Sofia sinirle kaşlarını çattı, "Bir kadını ilgisiz bırakırsan olacağı odur!" dedi bir çocuğa açıklar gibi. "Evliliğimizin devam etmesini sağlıyordum ben sadece! Antonio, onların benim için hiçbir önemi yoktu... sadece yatağımdan geçen aptallardı o kadar! Kalbim senden başkasına ait olmadı," Suratı kötücül bir tavırla buruştu, "Ama sen beni bir kağıt parçası gibi buruşturup attın! Anlamıyorum, ben... ben senin için bir çocuk doğurdum? Babam öfkenin biraz durulmasını, sonra Enrico ile birlikte karşına çıkınca her şeyin düzeleceğini söyledi ama..." Bakışları tekrardan bana döndü, "Sonra bu kadınla birlikte geldin!"

Gözlerinden yaşlar akmaya başlamıştı. Silah, tekinsiz bir tavırla elinde sallanıp duruyordu. "Senin suçun! Sen benim hayatımı mahvettin! Sen gideceksin... sen gitmelisin, sen gittikten sonra her şey düzelecek! Sen gideceksin..." Fısıltıları arasında başını hızlıca sallayıp duruyordu.

Kendimi durduramadan öfkeyle, "Bu kadar pislik bir kadın olman benim suçum değil! Antonio'nun seni sevmemesi de öyle!" dedim tükürürcesine.

Sofia karşılığında çığlık atarak suratıma sert bir tokat patlattı. Bruno'nun arabada vurduğu yanağıma vurmuştu, dudağımın kenarından sızan kanı hissettim. "Dokunma ona!" diye bağırdı Antonio. Çırpınıp duruyor, zincirlerinden kurtulmaya çalışıyordu. Sofia onu takmadan tekrar üstüme atılıyordu ki, kapı açıldı ve bir koruma çelik gibi bir ifadeyle Sofia'yı çağırdı. Sofia bana pis bir bakış attı, "Seninle sakın işimin bittiğini düşünme!.."
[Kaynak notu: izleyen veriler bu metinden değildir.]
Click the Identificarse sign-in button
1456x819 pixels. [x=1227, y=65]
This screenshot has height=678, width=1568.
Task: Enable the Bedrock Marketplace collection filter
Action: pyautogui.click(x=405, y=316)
O kulübeden çıkarken, iri yarı koruma elinde tuttuğu zincirlerle dibime kadar girdi ve ellerimi sertçe arkamda birleştirip, Antonio'nun ettiği küfürler eşliğinde ellerimi bağladı. İkimize de son bir bakış atıp, o da dışarıya çıktı. Kapı ardından sertçe kapandı.

"Kahretsin!" diye inildedi Antonio. "Hepsi benim suçum... benim yüzümden buradasın! Benim yüzümden tehlikedesin!"

"Hayır!" diye atıldım. "Senin suçun değil. Her şeye rağmen yine seni aramaya gelirdim!" Kararlı bir şekilde baktım ona. "Buradan kurtulacağız. Yemin ederim, aşkım, çocuklarımıza kavuşacağız."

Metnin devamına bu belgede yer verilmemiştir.